Beowulf is loyal to Hrothgar and seeks to help his kingdom despite the fact that he is not a Dane, because the king once helped Beowulf's own father. Beowulf's loyalty extends beyond repaying a family debt however. He returns to his homeland of Geatland after defeating Grendel and Grendel's mother, and pays honor to his own king. He also proves it again and again to his own men, even up until the point he fights the dragon.
Beowulf also displays generosity. Most obviously, as expected, he brings the gifts bestowed upon him from the Danes back to his own uncle and king of Geatland.
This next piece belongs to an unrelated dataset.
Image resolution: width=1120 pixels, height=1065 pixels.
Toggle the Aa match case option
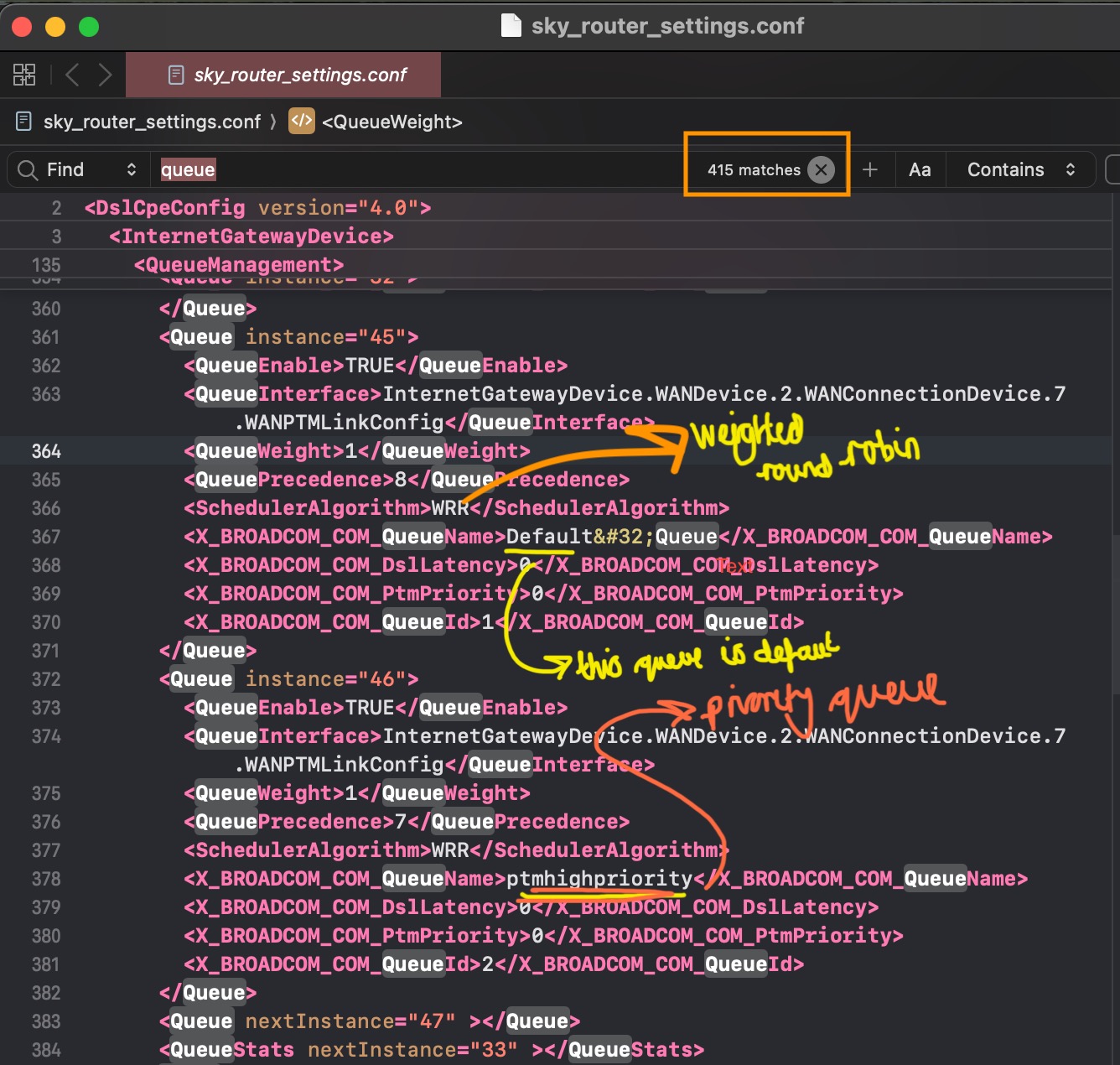coord(920,170)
But it could also be argued that part of Beowulf's motivation to help the Hrothgar in the first place stems from a heart of generosity.
Brotherly love is seen most prominently in Beowulf's relationship with his men. Rather than assuming a position of honor after the defeat of Grendel, he chooses to sleep with his men in the Great Hall. Though he is clearly the man of honor, he never turns his back on these men, and they never turn their backs on him. His continued relationship with Wiglaf, his right hand man, at the end of his life, is a final piece of evidence that Beowulf displayed brotherly love.
Finally, Beowulf is a traditional hero. He is courageous in the way he is unafraid to fight Grendel, go after Grendel's mother, and finally take on the dragon, even as an old man. He has brute physical strength, evidenced by his grip on Grendel's arm and the amount of time he can both hold his breath and fight Grendel's mother under water. And of course, he displays both skill and resourcefulness in battle, which is evidenced by all of his success.
Beowulf demonstrates bravery early in the story. He fights monsters and protects his people. During his fight with Grendel, he realizes that weapons don’t work against the monster, but instead of giving up, he grabs Grendel by the arm and puts up a fight.
He is benevolent and compassionate. Beowulf receives information about the Danes and how Grendel is tormenting and bringing death to the people. He promptly decides to visit King Hrothgar and offers his help to the kingdom.
Beowulf is confident of his abilities even in the face of great challenges. His past experience fighting sea monsters encourages him to pursue Grendel’s mother, and a fight ensues underwater.
Beowulf is also diligent and prudent. Despite being a hero with a record of defeating different monsters, Beowulf does not take the dragon lightly and decides to use his sword and shield for protection.